C/EBPα as a pioneer factor. (a) C/EBPα has the potential to remodel chromatin through its ability of interacting with members of the SWI/SNF complexes.86 During adipose differentiation, this modelling allows for binding of another key adipogenic factor peroxisome proliferator-activated receptor (PPARγ).85 (b) C/EBPα is also required for MLL-ENL-mediated transformation to AML, presumably through its ability to recruit MLL-ENL to specific genomic loci.80 (c) Enforced expression of C/EBPα greatly enhances the reprogramming of haematopoietic progenitor cells to induced pluripotent stem cells (iPSCs). Presumably, C/EBPα binds to and facilitates the opening of loci, which are normally inaccessible in these progenitor cells.
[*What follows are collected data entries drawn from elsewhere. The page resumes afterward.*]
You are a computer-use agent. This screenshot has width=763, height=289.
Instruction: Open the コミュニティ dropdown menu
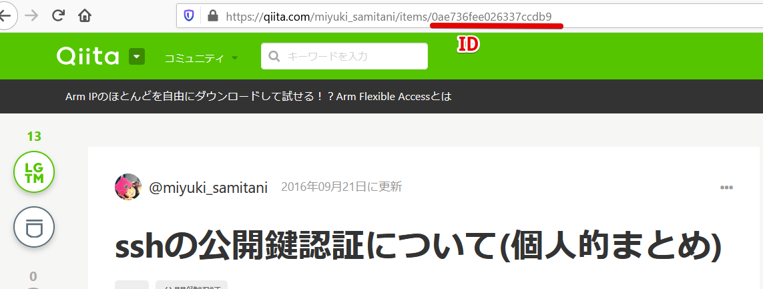[202, 58]
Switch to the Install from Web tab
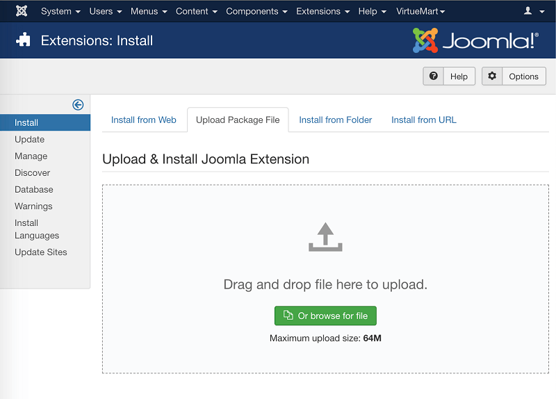The width and height of the screenshot is (556, 399). tap(144, 120)
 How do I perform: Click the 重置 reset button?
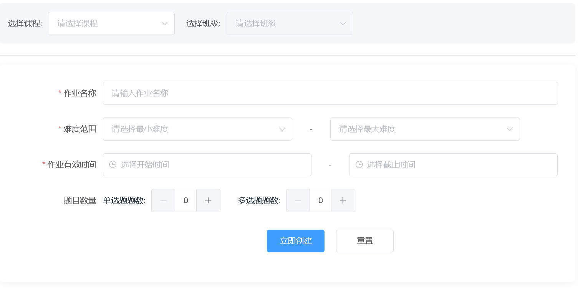tap(364, 241)
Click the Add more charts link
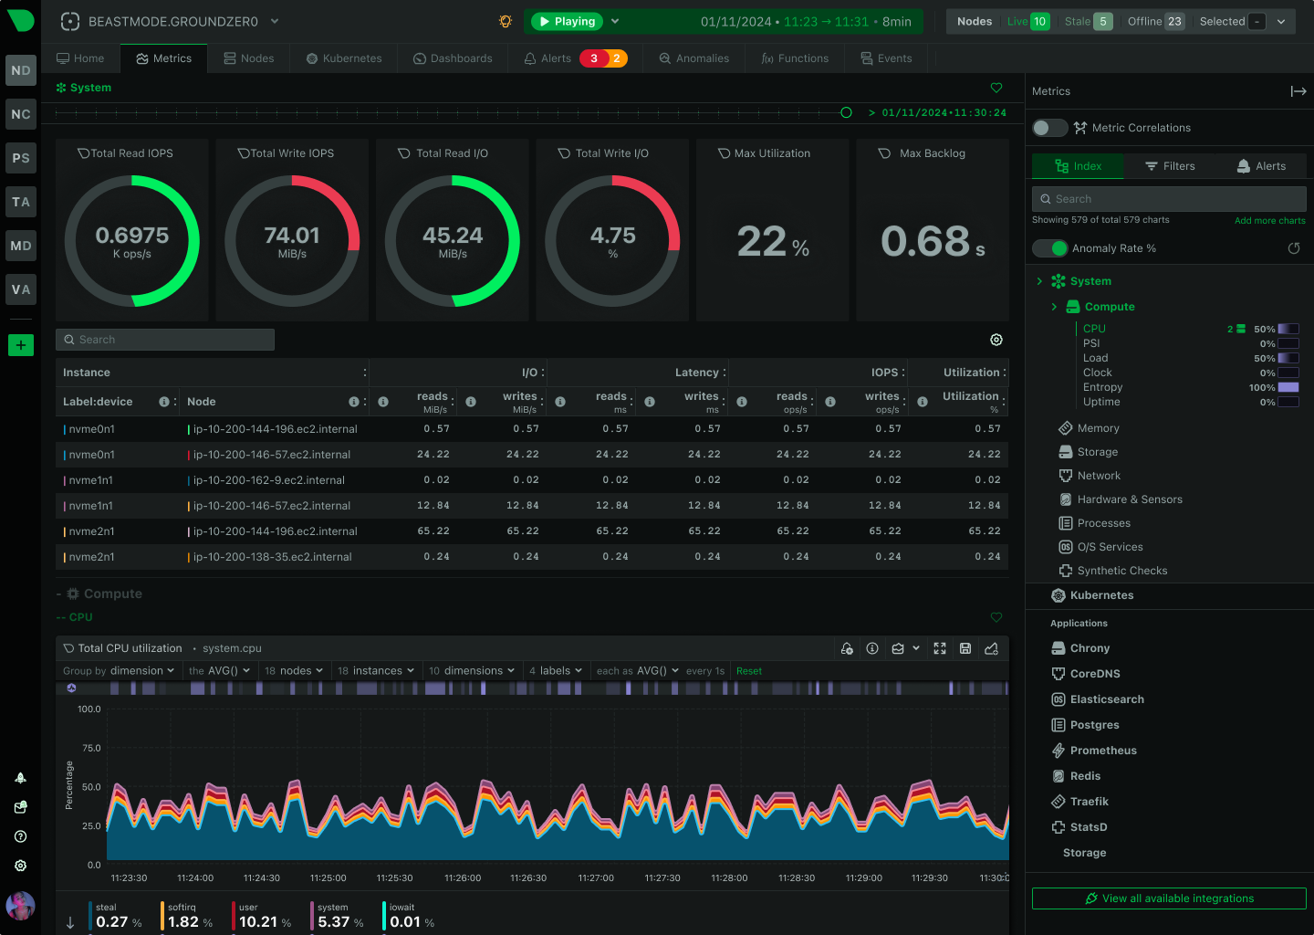The height and width of the screenshot is (935, 1314). coord(1269,220)
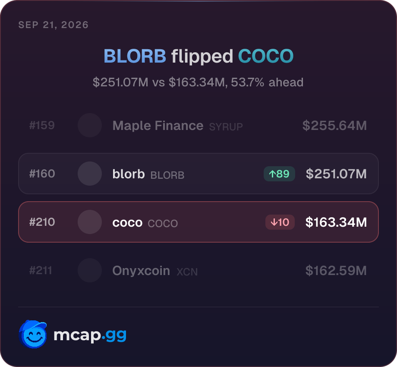The height and width of the screenshot is (367, 397).
Task: Click the red down 10 rank badge
Action: coord(280,222)
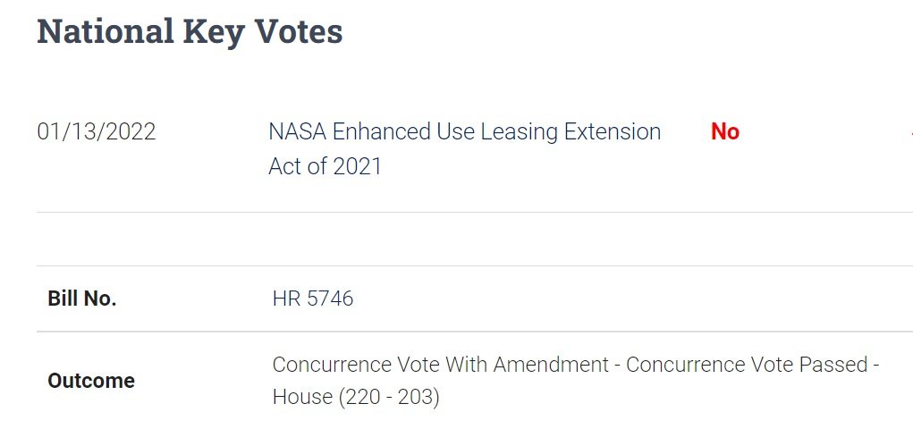The width and height of the screenshot is (913, 429).
Task: Click the "National Key Votes" heading
Action: (190, 31)
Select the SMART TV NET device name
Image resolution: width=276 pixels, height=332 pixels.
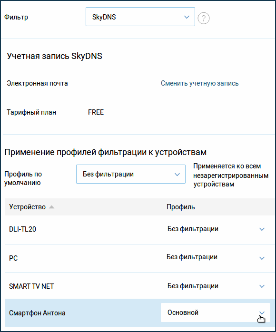click(31, 286)
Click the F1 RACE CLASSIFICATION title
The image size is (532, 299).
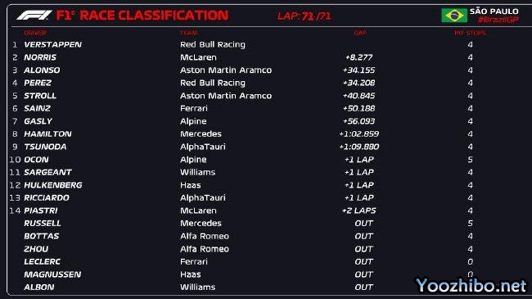[x=142, y=16]
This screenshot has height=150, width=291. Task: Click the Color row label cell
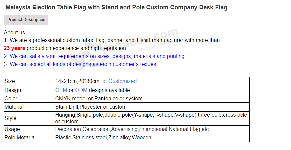(x=30, y=99)
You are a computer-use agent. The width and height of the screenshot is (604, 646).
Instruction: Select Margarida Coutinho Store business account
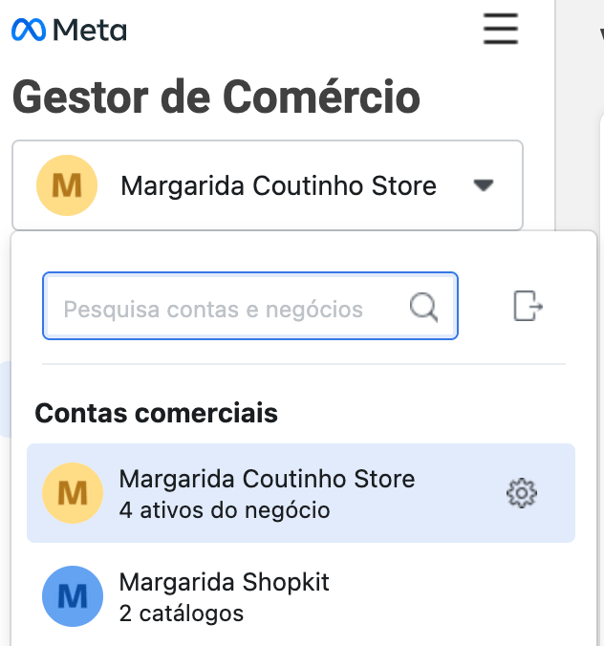268,479
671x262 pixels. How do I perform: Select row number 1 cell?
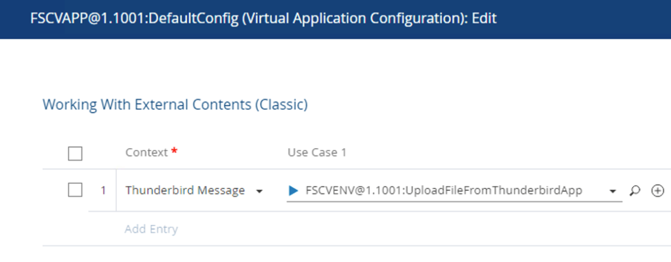(x=103, y=191)
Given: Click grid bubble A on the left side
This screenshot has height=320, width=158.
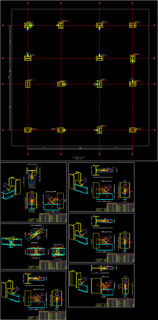Looking at the screenshot, I should [x=3, y=25].
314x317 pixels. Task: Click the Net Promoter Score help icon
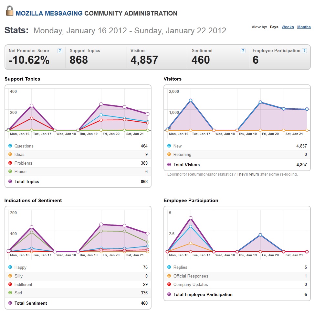pyautogui.click(x=60, y=50)
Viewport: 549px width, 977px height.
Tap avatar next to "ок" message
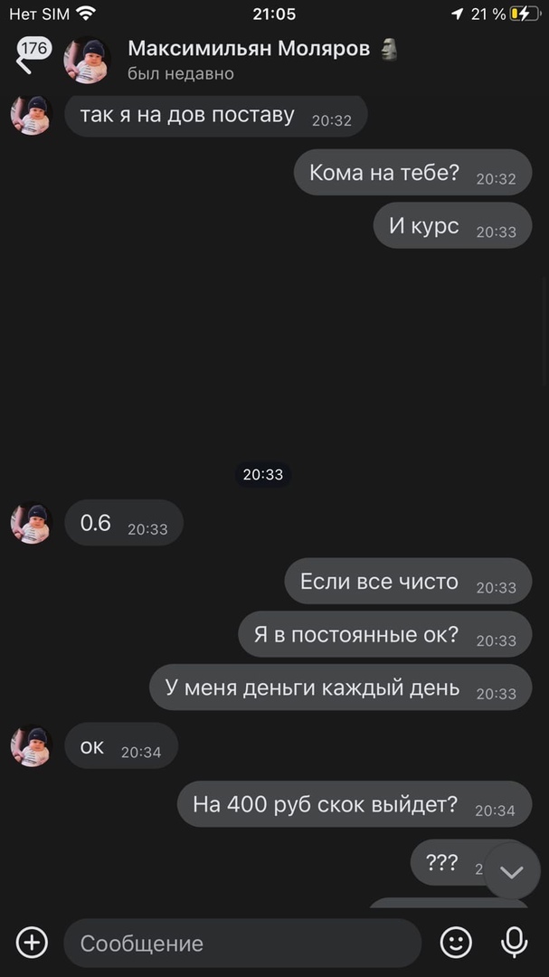[x=31, y=745]
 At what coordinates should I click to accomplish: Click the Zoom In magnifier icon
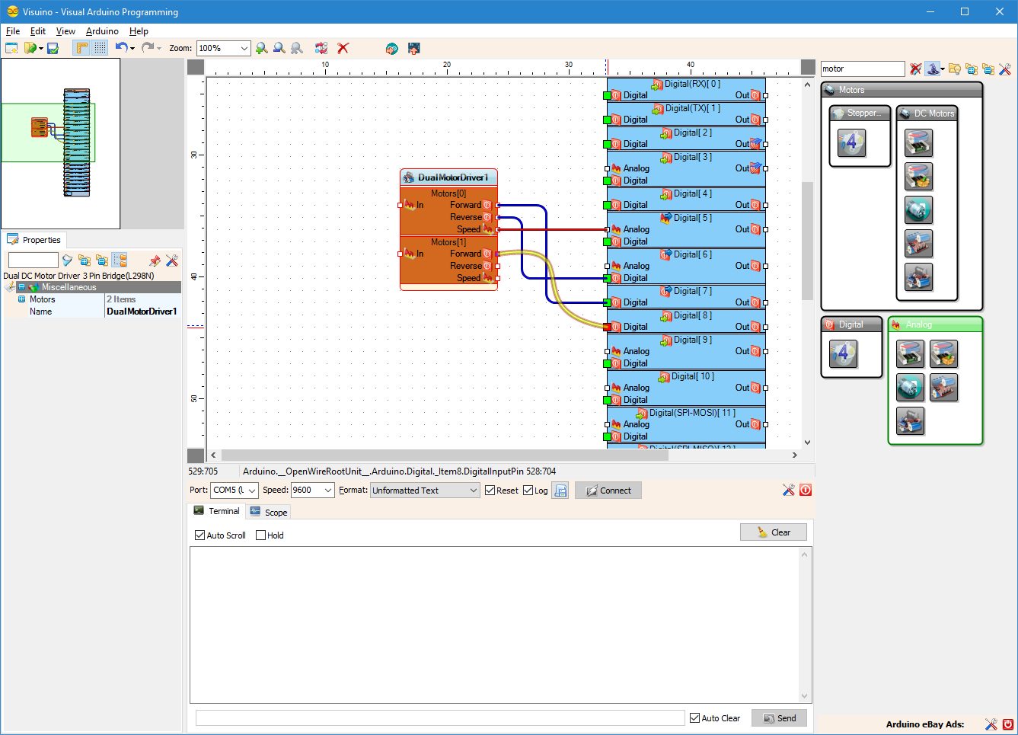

In addition, C/EBPα enhances the expression of TET2 leading to further transcriptional derepression through TET2-mediated hydromethylation.100, 102

Collectively, these findings suggest that C/EBPα possesses some unique properties allowing it to interact with compacted chromatin in processes with importance for normal differentiation and for the development of cancer. Molecularly, these properties have been associated with its ability to recruit SWI/SNF complexes and to induce the expression of TET2. A task for the future will be to understand the underlying mechanisms of C/EBPα-mediated chromatin remodelling in the different settings outlined above.

Concluding remarks

Here we have reviewed the current knowledge on C/EBPα in normal and malignant haematopoiesis. Strikingly, whereas the p42 isoform of this apparently uncomplicated transcription factor acts as a tumour suppressor in AML, it is equally required for the development of at least one subtype of this disease. The relative balance between context-dependent actions of C/EBPα in AML should be addressed in future studies. An equally important question to address is how the truncated p30 isoform of C/EBPα promotes AML. Does it bind selectively to some target genes, does it interact differently with various cofactors and/or does it perturb the functions of other bZIP transcription factors by heterodimerization? Finally, the exact mechanisms by which C/EBPα functions in HSCs and during myeloid differentiation still need to be fully established. Addressing all these questions has the potential of uncovering the mechanisms by which C/EBPα governs AML development and may thus potentially uncover novel targets for therapeutic intervention in AML with C/EBPα involvement.